Setting this to zero we find \(\lambda = \frac{1 \pm \sqrt{1 + 4}}{2}\); i.e. \(\lambda_1 = \frac{1}{2} (1 + \sqrt{5}) \approx 1.618\) and \(\lambda_2 = \frac{1}{2} (1 - \sqrt{5}) \approx -0.618\). The growth rate of the \(F_k\) is controlled by \(\lambda_1\), the only eigenvalue with absolute value greater than 1. This tells us that for large k, \(F_{k} \approx c_1(\frac{1 + \sqrt{5}}{2})^k\) for some constant \(c_1\). (Remember \(\mathbf{u_k} = A^k \mathbf{u_0} = c_1 \lambda_1^k x_1 + c_2 \lambda_2^k x_2\), and here \(\lambda_2^k\) goes to zero since \(|\lambda_2| < 1\))

To find the eigenvectors of A note that:

\[ (A - \lambda I) \mathbf{x} = \begin{bmatrix} 1 - \lambda & 1 \\ 1 & -\lambda \end{bmatrix} \mathbf{x} = 0 \]

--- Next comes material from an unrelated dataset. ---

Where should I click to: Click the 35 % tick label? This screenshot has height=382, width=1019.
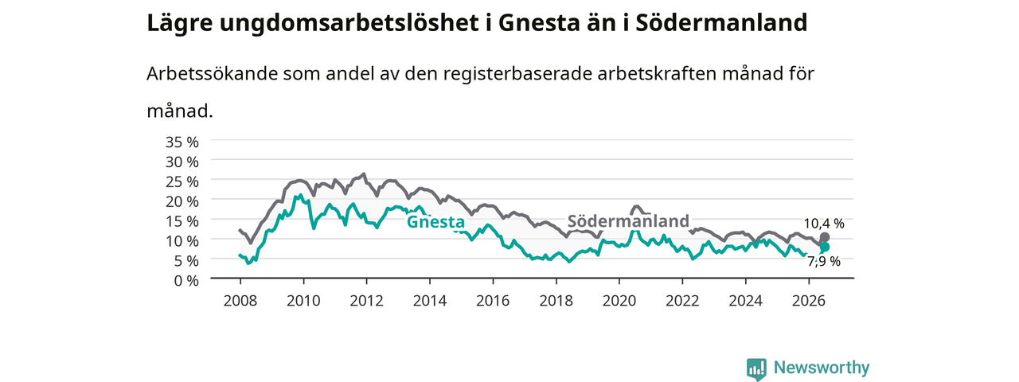point(182,142)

when \(\mathbf{x} = \begin{bmatrix} \lambda \\ 1 \end{bmatrix}\), so \(\mathbf{x_1} = \begin{bmatrix} \lambda_1 \\ 1 \end{bmatrix}\) and \(\mathbf{x_2} = \begin{bmatrix} \lambda_2 \\ 1 \end{bmatrix}\).

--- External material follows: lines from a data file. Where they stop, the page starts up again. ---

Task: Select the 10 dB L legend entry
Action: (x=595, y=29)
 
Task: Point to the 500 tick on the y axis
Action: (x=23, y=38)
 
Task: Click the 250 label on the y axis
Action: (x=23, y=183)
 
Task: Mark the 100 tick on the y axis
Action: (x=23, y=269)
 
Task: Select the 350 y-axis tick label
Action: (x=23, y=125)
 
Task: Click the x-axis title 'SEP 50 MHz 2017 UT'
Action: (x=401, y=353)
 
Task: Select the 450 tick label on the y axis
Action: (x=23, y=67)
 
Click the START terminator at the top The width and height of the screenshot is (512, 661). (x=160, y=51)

Finally, \(\mathbf{u_0} = \begin{bmatrix} F_1 \\ F_0 \end{bmatrix} = \begin{bmatrix} 1 \\ 0 \end{bmatrix} = c_1 \mathbf{x_1} + c_2 \mathbf{x_2}\) tells us that \(c_1 = -c_2 = \frac{1}{5}\).

Because \(\begin{bmatrix} F_{k + 1} \\ F_{k} \end{bmatrix} = \mathbf{u_k} = c_1 \lambda_1^k x_1 + c_2 \lambda_2^k x_2\), we get:

\[ F_k = \frac{1}{\sqrt{5}}(\frac{1 + \sqrt{5}}{2})^k - \frac{1}{\sqrt{5}}(\frac{1 - \sqrt{5}}{2})^k \]

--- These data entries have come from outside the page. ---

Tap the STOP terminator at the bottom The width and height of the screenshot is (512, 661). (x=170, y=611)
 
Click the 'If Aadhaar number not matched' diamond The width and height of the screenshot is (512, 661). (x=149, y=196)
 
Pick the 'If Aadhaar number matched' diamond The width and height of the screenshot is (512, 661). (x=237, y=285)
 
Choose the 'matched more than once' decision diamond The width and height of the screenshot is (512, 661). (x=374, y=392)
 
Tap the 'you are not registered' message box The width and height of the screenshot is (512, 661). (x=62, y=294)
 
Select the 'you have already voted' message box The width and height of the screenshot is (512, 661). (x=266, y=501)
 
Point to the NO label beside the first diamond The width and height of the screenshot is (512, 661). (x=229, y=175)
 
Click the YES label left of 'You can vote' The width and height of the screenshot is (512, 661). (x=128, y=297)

Using eigenvalues and eigenvectors, we have found a closed form expression for the Fibonacci numbers.

Summary

When a sequence evolves over time according to the rules of a first order system, the eigenvalues of the matrix of that system determine the long term behavior of the series. To get an exact formula for the series we find the eigenvectors of the matrix and then solve for the coefficient \(c_1, c_2, \cdots\).